# Activity
Starting with the line that contains "This screenshot has width=1568, height=737." and ending with the final line of the data below, print those lines exactly and nothing else.

[Saved data entries]
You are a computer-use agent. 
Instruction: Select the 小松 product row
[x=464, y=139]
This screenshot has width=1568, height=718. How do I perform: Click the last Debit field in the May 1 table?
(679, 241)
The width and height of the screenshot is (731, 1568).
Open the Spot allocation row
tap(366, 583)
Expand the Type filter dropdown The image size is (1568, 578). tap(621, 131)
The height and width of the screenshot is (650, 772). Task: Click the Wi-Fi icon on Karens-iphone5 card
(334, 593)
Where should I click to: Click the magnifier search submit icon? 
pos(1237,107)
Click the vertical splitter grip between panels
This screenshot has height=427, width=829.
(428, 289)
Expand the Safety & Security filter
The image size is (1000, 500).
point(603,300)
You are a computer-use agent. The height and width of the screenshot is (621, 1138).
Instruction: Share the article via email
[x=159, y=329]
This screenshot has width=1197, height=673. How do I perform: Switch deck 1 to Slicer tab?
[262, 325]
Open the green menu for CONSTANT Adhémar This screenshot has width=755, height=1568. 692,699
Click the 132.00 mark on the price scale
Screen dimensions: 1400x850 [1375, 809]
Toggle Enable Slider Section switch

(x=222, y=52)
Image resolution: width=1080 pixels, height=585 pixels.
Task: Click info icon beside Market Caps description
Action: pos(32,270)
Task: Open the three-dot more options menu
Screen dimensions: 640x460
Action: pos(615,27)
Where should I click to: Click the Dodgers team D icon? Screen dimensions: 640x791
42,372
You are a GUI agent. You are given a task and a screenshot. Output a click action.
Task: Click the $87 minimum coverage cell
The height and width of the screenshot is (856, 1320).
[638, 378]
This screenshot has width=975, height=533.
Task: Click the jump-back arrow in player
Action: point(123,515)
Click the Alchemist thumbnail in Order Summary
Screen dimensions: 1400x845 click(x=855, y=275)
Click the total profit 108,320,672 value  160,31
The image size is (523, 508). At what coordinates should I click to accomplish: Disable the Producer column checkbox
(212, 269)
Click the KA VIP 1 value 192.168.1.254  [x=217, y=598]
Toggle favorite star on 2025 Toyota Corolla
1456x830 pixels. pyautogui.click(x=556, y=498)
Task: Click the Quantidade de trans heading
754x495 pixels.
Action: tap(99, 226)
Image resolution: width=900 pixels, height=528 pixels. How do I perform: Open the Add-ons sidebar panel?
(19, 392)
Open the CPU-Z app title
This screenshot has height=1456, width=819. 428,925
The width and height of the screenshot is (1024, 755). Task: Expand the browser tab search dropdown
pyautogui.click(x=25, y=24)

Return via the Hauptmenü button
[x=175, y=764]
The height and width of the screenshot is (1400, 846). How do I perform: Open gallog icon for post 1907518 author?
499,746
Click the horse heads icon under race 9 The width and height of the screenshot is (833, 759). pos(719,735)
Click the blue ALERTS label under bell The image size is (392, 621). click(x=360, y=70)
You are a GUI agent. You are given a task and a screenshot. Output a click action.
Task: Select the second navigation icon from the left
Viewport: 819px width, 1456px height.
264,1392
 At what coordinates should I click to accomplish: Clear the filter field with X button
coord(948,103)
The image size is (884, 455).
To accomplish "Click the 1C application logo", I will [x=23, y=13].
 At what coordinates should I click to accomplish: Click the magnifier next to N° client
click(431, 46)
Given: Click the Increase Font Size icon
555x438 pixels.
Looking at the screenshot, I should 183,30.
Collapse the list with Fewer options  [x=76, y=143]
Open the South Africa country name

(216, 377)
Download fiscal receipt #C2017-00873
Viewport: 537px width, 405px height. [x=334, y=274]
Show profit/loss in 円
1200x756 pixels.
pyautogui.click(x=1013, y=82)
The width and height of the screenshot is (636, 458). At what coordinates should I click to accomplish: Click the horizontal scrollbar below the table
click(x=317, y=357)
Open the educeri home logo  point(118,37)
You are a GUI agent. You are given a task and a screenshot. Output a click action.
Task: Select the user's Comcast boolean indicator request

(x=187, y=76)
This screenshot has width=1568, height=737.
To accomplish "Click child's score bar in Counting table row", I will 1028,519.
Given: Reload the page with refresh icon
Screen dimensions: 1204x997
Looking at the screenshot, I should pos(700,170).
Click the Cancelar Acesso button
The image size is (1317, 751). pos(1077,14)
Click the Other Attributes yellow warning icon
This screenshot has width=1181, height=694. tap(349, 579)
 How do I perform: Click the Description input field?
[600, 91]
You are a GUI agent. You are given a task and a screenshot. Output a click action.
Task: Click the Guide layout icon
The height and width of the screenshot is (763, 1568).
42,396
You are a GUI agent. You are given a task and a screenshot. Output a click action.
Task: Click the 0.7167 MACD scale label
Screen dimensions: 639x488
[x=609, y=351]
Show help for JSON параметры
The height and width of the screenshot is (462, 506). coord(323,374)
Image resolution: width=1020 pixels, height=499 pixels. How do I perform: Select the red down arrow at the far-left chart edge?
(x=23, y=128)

# Result of this task
This screenshot has width=1568, height=737.
To accomplish "Click child's score bar in Counting table row", I will 1028,519.
Given: Reload the page with refresh icon
Screen dimensions: 1204x997
Looking at the screenshot, I should pos(700,170).
Click the Cancelar Acesso button
The image size is (1317, 751). pos(1077,14)
Click the Other Attributes yellow warning icon
This screenshot has width=1181, height=694. tap(349, 579)
 How do I perform: Click the Description input field?
[600, 91]
You are a GUI agent. You are given a task and a screenshot. Output a click action.
Task: Click the Guide layout icon
The height and width of the screenshot is (763, 1568).
42,396
You are a GUI agent. You are given a task and a screenshot. Output a click action.
Task: Click the 0.7167 MACD scale label
Screen dimensions: 639x488
[x=609, y=351]
Show help for JSON параметры
The height and width of the screenshot is (462, 506). coord(323,374)
Image resolution: width=1020 pixels, height=499 pixels. How do I perform: Select the red down arrow at the far-left chart edge?
(x=23, y=128)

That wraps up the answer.